Creating XGBoost models in python requires three key steps. The first, is that variables need to be numeric. So, any categorical variables need to be converted to numeric variables using one hot encoding. In this case, roof and surface were converted to numeric variables. The second, is that the categorical labels need to be converted to numeric labels. Currently the labels are ‘Over’ and ‘Under’. Using LabelEncoder from sklearn, ‘Over’ will be converted to 0 and ‘Under’ will be converted to 1. The third, is that since, XGBoost is a supervised machine learning model it requires the prepped data to be split into training and testing sets. The training set is used to train the model. The testing set is used to test the accuracy of the model. In the following example, the training set is created by randomly selecting 80% of the data and the testing set is created by randomly selecting 20% of the data. These numbers are not the only option, just a popular one. The training and testing sets must be kept disjoint (separated) throughout the modeling process. Failure to do so, will most likely result in overfitting and poor performance on real data that is not from the training or testing set. Since, XGBoost is a tree-based method no data normalization is necessary prior to modeling.

The final cleaned dataset contains the following columns.

  • total_result:
  • total_line:
  • temp:
  • wind:
  • total_qb_elo:
  • team_elo_diff:
  • qb_elo_diff:
  • avg_home_total_yards:
  • avg_away_total_yards:
  • avg_home_total_yards_against:
  • avg_away_total_yards_against:
  • roof:
  • surface:
  • div_game:

The code for the data prep, as well as the initial (gbg_cleaned) and cleaned (gbg_xg) datasets can be found below.

# -*- coding: utf-8 -*-
"""
Created on Sat Jun 24 14:37:02 2023

@author: casey
"""

## LOAD LIBRARIES

import pandas as pd
from sklearn.preprocessing import LabelEncoder

# --------------------------------------------------------------------------------------- #
## LOAD DATA

xg_df = pd.read_csv('C:/Users/casey/OneDrive/Documents/MSDS_Courses/Spring_2023/Machine_Learning/data/gbg_cleaned.csv')

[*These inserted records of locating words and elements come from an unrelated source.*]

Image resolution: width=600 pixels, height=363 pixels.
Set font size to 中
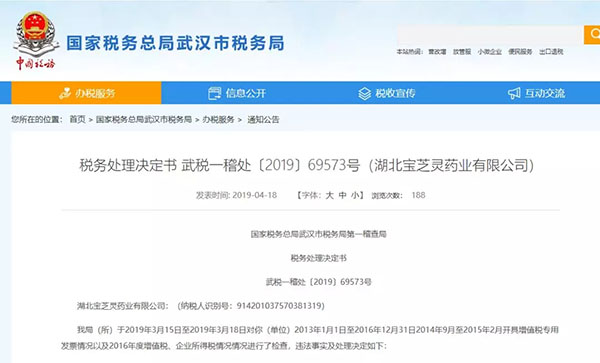(x=343, y=195)
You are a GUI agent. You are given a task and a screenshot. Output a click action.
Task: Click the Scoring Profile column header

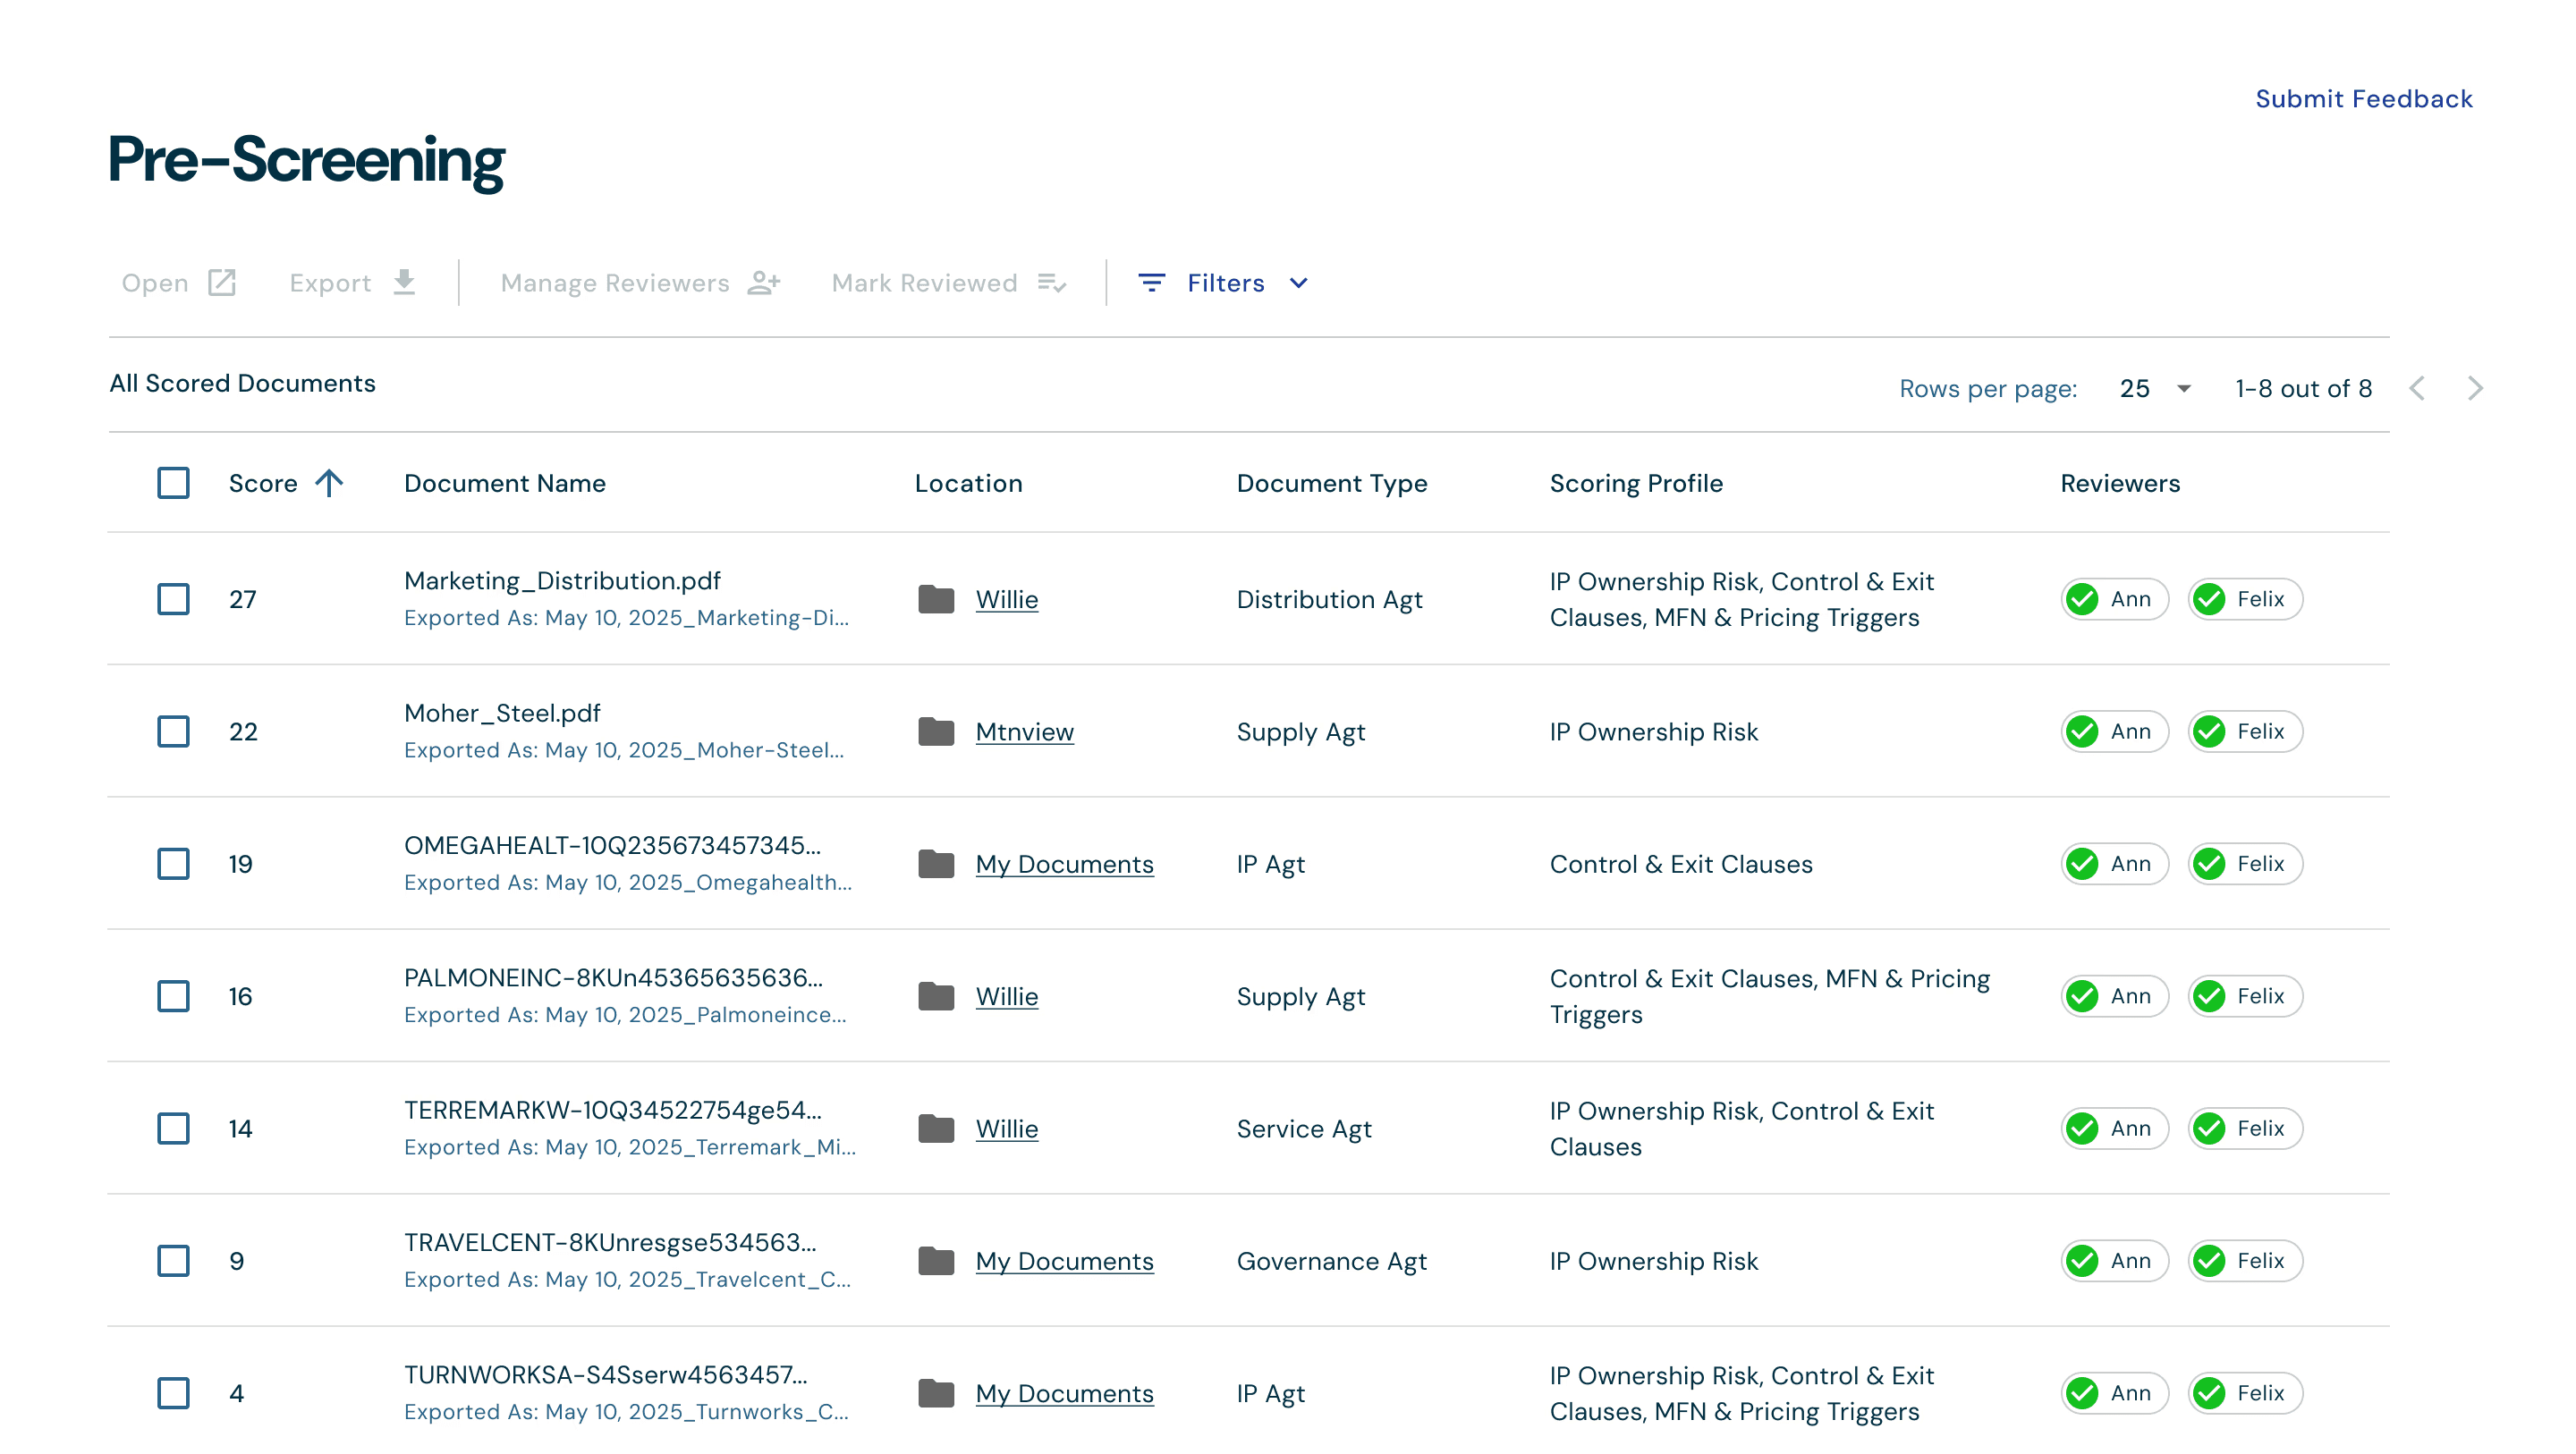1636,483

# --------------------------------------------------------------------------------------- #
## SELECT COLUMNS FOR XGBoost MODELING

cols = ['total_result', 'total_line', 'temp', 'wind', 'total_qb_elo', 'team_elo_diff',
        'qb_elo_diff', 'avg_home_total_yards', 'avg_away_total_yards', 
        'avg_home_total_yards_against', 'avg_away_total_yards_against', 'roof', 'surface',
        'div_game']

xg_df = xg_df[cols]

# --------------------------------------------------------------------------------------- #
## CONVERT CATEGORICAL LABELS TO NUMERIC LABELS

le = LabelEncoder()
xg_df['total_result'] = le.fit_transform(xg_df['total_result'])

# --------------------------------------------------------------------------------------- #
## ONE HOT ENCODING OF qualitative CATEGORICAL VARIABLES (roof, surface)

labels = xg_df['total_result']
xg_df.drop(['total_result'], inplace=True, axis=1)
xg_df = pd.get_dummies(xg_df)
xg_df['total_result'] = labels

# --------------------------------------------------------------------------------------- #
## WRITE PREPPED DATA TO A .CSV FILE

xg_df.to_csv('C:/Users/casey/OneDrive/Documents/MSDS_Courses/Spring_2023/Machine_Learning/XGBoost/prepped_data/gbg_xg.csv',
              index=False)